Tuesday, January 19, 2021

Hooters


 

Something different, I’m burned out on politics for the moment.

Swiped the picture off a post on Facebook because it reminded me of a time when a marketing campaign was conceived over hot wings and beverages at a Santa Ana Hooters.

For many years I worked for a professional bullrider turned car dealer, Steve Lance, selling used pickups, utility trailers, and stock trailers. Then he became a KIA dealer. Things got “interesting” and at one time he had four KIA stores. For three years he had me organize and manage an offsite sales campaign, some 60 sales in 28 different Colorado towns. It had never before, and never since, been done on that scale.  My other duties were to be his “bitch”, doing whatever needed done. The various managers loathed seeing me walk in the door. No problem if they were running the store correctly; I was their ally. If they were stealing, loaning cars to their side chicks, not staying on top of the inventory, etc., then I was their worst nightmare.  I answered to Steve, and Steve alone. Bragging on myself a little, they couldn’t bribe me, deflect me, intimidate me, or keep me from doing what was required. I should add that Steve paid me a handsome compensation for what I was able to do.

KIA of America’s President was a former Ford executive, Peter Butterfield. He and my boss became good friends. One day while a dealer meeting was being held in Las Vegas, Peter was called into the hall and fired!  Soon, the Koreans learned the hard way what kind of contract they had signed, and the very large sum due Peter.

Soon Peter bought ATK/Vega Remanufactured engines, a company founded in 1938 in Santa Ana. Vega, a Dutch company, had built a plant in Mexico to remanufacture engines and had formed an alliance with ATK. He wasn’t satisfied with the sales and invited Steve to take a look. Steve, and three of us, flew out and spent two days looking things over.

The majority of their sales came from incoming telephone calls and they had a staff of eight to handle the volume. We spent two hours with them observing and asking questions.

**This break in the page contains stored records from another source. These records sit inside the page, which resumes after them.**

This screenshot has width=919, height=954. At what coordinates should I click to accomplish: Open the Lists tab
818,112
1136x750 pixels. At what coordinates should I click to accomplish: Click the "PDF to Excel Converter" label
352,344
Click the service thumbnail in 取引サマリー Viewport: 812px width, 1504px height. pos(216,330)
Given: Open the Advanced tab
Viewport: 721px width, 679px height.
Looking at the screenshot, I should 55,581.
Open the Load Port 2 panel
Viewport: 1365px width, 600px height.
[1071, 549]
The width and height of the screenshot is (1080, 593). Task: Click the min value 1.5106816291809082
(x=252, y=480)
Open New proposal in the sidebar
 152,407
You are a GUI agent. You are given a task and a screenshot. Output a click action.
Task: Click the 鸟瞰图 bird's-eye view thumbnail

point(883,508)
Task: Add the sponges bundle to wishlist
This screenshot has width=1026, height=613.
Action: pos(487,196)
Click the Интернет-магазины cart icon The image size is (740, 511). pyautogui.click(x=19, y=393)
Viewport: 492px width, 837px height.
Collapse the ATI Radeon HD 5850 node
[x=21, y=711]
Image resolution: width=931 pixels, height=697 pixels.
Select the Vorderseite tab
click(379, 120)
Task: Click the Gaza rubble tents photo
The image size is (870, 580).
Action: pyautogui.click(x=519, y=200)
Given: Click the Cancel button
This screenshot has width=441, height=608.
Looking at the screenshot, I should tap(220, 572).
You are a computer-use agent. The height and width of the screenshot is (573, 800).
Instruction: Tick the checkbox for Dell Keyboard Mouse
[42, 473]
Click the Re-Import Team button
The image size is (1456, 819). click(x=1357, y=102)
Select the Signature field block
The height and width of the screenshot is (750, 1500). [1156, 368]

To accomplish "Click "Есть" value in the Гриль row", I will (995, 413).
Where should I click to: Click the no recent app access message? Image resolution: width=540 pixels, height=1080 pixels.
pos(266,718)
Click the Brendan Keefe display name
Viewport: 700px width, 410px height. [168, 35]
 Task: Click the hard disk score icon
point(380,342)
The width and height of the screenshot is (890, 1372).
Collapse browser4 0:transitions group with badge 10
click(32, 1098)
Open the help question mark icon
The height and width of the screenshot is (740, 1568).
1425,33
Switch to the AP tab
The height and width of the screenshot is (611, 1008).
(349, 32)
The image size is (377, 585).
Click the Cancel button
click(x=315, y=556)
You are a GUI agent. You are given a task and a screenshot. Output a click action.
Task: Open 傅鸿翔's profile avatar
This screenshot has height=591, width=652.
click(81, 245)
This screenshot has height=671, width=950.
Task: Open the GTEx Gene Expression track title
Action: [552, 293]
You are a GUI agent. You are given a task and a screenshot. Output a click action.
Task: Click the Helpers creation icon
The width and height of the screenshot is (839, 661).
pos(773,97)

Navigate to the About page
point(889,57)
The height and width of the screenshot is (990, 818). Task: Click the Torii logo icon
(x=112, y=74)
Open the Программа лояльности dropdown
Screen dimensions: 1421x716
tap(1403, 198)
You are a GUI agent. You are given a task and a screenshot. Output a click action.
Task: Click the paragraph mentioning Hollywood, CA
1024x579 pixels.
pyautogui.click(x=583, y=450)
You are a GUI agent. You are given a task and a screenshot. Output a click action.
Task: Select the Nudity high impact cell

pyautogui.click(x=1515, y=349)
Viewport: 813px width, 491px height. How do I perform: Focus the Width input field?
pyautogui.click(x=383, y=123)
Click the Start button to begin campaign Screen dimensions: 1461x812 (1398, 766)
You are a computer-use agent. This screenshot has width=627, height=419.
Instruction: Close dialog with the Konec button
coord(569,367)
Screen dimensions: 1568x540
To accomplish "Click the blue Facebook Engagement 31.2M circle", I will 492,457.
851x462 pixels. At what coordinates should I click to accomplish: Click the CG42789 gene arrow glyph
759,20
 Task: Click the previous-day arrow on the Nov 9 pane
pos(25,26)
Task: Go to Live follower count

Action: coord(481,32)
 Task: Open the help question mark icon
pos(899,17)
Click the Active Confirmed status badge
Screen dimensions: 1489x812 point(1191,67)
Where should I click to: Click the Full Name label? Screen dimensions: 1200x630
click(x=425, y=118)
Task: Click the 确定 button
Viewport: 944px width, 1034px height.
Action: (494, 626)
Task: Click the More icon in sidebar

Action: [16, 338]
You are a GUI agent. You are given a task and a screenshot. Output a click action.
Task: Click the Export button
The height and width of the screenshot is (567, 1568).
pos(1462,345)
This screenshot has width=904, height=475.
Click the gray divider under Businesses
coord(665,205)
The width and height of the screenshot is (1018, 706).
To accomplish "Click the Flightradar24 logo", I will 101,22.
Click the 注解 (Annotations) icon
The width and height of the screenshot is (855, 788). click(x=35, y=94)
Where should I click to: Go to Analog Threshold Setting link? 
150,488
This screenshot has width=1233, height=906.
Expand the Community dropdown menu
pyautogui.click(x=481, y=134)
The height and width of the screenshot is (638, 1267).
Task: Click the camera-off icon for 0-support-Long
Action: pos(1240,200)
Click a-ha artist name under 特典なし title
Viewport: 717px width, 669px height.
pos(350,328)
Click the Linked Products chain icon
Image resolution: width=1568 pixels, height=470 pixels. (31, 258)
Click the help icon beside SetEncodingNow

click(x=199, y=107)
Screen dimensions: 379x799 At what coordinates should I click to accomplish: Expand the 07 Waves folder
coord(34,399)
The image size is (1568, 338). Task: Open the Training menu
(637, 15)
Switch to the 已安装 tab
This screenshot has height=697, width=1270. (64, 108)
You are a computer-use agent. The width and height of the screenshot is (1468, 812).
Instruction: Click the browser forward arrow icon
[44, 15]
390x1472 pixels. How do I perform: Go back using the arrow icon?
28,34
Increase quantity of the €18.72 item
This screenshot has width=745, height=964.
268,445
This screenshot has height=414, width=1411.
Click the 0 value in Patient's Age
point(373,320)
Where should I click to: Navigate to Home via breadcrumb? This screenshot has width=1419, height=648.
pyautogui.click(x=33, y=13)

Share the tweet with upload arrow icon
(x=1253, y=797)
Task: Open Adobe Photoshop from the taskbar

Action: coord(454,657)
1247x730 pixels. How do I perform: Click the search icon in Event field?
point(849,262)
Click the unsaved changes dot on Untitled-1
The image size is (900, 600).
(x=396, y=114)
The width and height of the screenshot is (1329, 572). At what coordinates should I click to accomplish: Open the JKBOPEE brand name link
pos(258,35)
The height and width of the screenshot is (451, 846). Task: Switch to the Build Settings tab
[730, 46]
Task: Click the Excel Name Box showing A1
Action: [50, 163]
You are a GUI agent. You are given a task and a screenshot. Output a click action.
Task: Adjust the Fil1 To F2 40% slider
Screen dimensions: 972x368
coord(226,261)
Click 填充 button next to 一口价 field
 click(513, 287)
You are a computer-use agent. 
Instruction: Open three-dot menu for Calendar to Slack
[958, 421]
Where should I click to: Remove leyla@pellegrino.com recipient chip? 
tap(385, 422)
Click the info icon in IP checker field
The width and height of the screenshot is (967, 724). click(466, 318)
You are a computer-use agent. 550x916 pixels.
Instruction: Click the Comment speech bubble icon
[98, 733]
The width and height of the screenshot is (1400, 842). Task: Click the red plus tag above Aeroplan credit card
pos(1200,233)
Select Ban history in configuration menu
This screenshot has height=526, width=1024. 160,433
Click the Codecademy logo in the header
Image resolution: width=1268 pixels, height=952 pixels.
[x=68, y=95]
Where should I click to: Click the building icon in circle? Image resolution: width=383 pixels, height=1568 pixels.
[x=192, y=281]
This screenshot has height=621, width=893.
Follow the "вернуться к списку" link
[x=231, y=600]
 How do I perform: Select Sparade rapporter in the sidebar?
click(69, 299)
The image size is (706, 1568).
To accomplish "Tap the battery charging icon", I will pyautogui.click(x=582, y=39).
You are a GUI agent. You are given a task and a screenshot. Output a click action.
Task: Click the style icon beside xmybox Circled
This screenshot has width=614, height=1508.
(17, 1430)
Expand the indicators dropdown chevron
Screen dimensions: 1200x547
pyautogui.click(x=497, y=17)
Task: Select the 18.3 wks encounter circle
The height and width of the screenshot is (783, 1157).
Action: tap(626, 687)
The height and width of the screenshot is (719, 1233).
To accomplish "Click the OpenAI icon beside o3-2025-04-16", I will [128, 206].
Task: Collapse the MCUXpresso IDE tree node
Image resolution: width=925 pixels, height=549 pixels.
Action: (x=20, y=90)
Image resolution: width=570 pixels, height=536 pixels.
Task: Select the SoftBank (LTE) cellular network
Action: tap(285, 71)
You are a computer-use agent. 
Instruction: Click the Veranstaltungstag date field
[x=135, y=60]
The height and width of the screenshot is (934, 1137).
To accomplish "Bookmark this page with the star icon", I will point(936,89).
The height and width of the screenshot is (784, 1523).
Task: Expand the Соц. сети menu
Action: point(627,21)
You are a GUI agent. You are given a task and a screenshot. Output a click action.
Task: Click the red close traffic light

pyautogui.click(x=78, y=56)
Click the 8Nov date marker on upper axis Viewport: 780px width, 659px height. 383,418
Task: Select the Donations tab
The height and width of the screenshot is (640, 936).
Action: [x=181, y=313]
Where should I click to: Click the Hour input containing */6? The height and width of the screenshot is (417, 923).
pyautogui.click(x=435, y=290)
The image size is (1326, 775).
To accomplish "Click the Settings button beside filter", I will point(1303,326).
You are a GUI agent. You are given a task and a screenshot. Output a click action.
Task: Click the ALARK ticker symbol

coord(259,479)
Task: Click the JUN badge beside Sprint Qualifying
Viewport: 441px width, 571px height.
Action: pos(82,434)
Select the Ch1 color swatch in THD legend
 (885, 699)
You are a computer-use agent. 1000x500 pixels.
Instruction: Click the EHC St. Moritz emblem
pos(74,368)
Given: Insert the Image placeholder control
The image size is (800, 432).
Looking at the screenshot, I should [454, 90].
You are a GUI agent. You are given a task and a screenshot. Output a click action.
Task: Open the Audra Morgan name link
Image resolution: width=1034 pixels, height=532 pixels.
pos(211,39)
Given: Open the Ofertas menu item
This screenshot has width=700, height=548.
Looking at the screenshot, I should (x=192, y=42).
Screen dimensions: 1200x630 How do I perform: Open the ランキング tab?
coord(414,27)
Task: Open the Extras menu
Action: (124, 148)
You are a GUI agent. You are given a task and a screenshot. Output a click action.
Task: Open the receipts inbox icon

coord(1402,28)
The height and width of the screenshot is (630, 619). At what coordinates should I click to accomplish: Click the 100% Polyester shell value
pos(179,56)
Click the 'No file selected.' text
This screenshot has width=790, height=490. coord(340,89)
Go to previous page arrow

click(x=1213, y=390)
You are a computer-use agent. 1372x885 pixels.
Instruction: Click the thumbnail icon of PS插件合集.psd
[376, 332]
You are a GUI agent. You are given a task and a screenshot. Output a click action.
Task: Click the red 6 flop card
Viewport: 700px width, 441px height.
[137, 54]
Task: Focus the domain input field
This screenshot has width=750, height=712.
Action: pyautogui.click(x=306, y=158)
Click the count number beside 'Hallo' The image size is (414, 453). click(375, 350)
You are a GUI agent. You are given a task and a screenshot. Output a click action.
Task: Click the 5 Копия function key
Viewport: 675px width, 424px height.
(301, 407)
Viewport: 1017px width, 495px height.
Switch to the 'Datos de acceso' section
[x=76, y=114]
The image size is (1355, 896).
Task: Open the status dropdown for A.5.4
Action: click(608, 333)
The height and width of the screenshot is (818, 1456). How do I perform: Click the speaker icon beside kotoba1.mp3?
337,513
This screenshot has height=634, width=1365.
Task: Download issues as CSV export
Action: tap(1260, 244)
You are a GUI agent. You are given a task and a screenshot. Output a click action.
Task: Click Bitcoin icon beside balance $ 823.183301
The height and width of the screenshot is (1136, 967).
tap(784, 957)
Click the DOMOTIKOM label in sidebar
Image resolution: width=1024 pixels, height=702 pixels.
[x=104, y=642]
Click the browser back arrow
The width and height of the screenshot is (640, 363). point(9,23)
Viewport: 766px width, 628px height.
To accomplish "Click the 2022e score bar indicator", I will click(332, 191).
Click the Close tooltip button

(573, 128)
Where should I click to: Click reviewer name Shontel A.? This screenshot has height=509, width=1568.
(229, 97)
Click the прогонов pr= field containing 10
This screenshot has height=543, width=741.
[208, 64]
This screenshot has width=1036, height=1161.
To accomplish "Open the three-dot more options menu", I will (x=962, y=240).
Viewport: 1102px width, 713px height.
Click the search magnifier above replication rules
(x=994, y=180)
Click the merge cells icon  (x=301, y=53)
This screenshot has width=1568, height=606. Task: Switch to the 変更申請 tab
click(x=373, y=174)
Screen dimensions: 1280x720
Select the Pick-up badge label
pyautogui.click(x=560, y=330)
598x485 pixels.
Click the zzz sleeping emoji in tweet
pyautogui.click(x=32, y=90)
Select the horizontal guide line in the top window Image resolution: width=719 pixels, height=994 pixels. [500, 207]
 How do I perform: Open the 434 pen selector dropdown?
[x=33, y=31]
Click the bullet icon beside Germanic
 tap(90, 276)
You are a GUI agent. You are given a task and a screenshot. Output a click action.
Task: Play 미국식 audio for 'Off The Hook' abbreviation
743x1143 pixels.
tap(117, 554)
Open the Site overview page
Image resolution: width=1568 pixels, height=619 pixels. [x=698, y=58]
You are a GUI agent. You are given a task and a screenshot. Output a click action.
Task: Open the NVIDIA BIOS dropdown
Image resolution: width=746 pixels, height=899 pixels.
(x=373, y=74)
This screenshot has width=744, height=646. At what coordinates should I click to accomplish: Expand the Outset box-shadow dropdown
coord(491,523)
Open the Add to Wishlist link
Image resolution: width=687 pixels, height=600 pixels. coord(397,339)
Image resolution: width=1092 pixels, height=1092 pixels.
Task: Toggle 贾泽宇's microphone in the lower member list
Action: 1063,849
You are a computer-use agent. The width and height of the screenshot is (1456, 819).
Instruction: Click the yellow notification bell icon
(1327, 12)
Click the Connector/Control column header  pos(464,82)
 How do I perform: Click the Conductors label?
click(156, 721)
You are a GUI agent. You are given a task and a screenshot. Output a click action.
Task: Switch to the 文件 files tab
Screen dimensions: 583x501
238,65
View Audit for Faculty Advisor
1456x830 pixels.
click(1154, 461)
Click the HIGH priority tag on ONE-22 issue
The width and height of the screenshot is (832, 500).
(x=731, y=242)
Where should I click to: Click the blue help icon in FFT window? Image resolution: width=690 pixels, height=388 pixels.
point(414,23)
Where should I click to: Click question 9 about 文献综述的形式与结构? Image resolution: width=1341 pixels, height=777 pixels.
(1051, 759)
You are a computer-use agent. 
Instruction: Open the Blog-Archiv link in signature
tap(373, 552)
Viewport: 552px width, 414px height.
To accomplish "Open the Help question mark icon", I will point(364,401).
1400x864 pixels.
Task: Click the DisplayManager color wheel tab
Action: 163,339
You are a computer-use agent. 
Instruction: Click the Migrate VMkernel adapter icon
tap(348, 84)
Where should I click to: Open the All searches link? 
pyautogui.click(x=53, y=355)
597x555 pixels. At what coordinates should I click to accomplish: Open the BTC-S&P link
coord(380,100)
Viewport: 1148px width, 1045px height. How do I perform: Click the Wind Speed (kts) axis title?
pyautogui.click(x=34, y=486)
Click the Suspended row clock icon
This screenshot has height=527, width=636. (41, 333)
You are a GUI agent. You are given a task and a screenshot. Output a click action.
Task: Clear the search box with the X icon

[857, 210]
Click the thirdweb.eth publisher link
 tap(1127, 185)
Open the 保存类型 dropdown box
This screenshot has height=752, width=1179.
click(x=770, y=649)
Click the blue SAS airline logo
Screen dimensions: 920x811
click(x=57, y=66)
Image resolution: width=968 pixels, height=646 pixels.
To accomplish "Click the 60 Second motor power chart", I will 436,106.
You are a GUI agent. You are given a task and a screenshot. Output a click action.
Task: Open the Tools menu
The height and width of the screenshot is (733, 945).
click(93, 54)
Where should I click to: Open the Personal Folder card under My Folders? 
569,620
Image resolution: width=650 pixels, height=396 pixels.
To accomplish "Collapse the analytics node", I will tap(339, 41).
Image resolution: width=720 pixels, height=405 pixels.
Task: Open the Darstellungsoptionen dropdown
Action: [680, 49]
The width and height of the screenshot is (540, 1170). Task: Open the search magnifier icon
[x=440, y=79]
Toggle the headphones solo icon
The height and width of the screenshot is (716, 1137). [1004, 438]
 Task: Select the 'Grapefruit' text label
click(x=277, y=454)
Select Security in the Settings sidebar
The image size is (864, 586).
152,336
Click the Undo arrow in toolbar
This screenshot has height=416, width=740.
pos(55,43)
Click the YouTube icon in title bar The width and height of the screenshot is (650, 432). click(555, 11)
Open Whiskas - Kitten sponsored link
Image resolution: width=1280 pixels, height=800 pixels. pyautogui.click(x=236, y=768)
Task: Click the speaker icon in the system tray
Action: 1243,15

In any sales force, there will be two to three “killers” and a practiced eye can spot them. In this group one was a thirties something woman. I decided to work with her. After our two hours I asked her what they needed the most.  “Make the phone ring”, she said, “and we will do the rest”.

Our flight home left in four hours so we adjourned to the nearby Hooters and put together a sales campaign. Later, on the flight home, Steve and I put a polish on it (the other two were enjoying drinks).

After some shakeout, Steve’s youngest son and I spent a year on the road “making the phone ring, a lot”. The process we used was much the one put together at Hooters.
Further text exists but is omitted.